* EXCERPT TO READ:
★ ★ ★ ★

My father died a month ago, after a short and painful descent into dementia.
While I expected his death, what surprised me was the path of grief that the loss of my father took me on. I found myself consulting colleagues, friends, and even Google in an attempt to identify if what I was experiencing was normal.
What I discovered is that there is no normal in grief. Each grieving person has his or her individual journey to take. It’s a journey that can make you wonder if your grief is healthy or normal. It’s a journey where a person is forced to give up control and ride the wave of emotions. And for me, it was and is about accepting that what I’m feeling, thinking and experiencing is healthy and okay.
These eight truths about grief have come about through research, conversations with colleagues, and my own experiences.
- There is no normal grief. Forget the idea of normal. Get it out of your mind. Each person’s journey is his or her own. You can Google for days and weeks trying to find the roadmap for grief. And while there are some generalizations and theories out there, none will completely match your own.

★ ★ ★ ★

* SOURCE INFORMATION:
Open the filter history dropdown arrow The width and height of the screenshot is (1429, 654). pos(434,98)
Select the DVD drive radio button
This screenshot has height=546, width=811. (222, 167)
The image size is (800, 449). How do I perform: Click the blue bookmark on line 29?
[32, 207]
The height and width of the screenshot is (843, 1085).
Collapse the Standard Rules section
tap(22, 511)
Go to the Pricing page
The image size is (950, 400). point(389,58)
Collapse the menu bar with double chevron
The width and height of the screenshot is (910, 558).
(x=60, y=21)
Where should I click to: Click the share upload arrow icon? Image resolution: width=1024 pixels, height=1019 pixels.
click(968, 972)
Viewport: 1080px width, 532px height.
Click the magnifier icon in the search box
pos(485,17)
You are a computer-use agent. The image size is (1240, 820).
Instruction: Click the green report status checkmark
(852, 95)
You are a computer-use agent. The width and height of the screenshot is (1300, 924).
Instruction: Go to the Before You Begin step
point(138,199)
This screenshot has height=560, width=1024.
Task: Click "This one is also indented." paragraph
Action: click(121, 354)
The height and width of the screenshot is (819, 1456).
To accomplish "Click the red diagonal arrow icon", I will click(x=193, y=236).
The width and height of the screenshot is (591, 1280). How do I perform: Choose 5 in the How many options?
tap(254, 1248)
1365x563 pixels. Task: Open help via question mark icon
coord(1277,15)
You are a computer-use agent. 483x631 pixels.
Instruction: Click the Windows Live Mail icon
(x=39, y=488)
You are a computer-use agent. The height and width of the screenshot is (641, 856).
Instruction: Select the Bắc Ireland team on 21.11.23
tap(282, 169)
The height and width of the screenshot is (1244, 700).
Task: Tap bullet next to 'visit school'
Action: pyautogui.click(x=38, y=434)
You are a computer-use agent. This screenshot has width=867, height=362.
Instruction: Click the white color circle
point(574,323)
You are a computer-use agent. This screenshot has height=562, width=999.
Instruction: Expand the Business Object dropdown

★ ★ ★ ★

* EXERCISE INSTRUCTIONS:
- a) Quote the passage on grief word for word, starting at "While I expected" and ending at "experiencing was normal.".
- b) In the passage on grief, whom or what did the writer consult to find out whether the experience was normal? List each one.
- c) Carry the passage on grief forward from its last sentence.
The records play no part in what comes next.

* ANSWERS TO THIS EXERCISE:
- a)
While I expected his death, what surprised me was the path of grief that the loss of my father took me on. I found myself consulting colleagues, friends, and even Google in an attempt to identify if what I was experiencing was normal.

- b)
- colleagues
- friends
- Google

- c)
- Accept your reactions to grief unconditionally and without judgment. It’s okay if you scream with sadness in the car. It’s okay if you break down with a friend over something small that reminds you of the one you loved. It’s okay to be happy and to experience joy. It’s okay to cry only in private, and it’s okay to be overcome by sadness when there are others around. Grief is like floating in the ocean. At times you will feel peaceful and calm. Other times you’ll feel as if you’re being tossed around and about to crash on a rocky shore. Your mood and energy levels will fluctuate. Your sleep patterns will be disrupted.
- Be kind to yourself. There might be times when you feel like you need to nap away a Saturday afternoon. Nap away. You may feel like hiking in the woods alone. Hike. Eat comfort food. Give yourself a break from the housework. Write a poem, make love, swim in the ocean, hug your dog, go rock climbing. Take care of yourself.
- Remind others to be kind to you. It would be fantastic if other people knew what we needed before we ask, especially after the death of someone close. But often they don’t. If you have a partner or loved one who doesn’t seem to understand your grief, help them understand. Print an article. Email a link. Best of all, talk to them. If you find yourself more grumpy than usual, it’s okay to apologize and explain that you’re still reeling from the loss. If you’ve had a terrible day, tell your loved ones this. It’s perfectly fine to ask for some extra kindness and understanding.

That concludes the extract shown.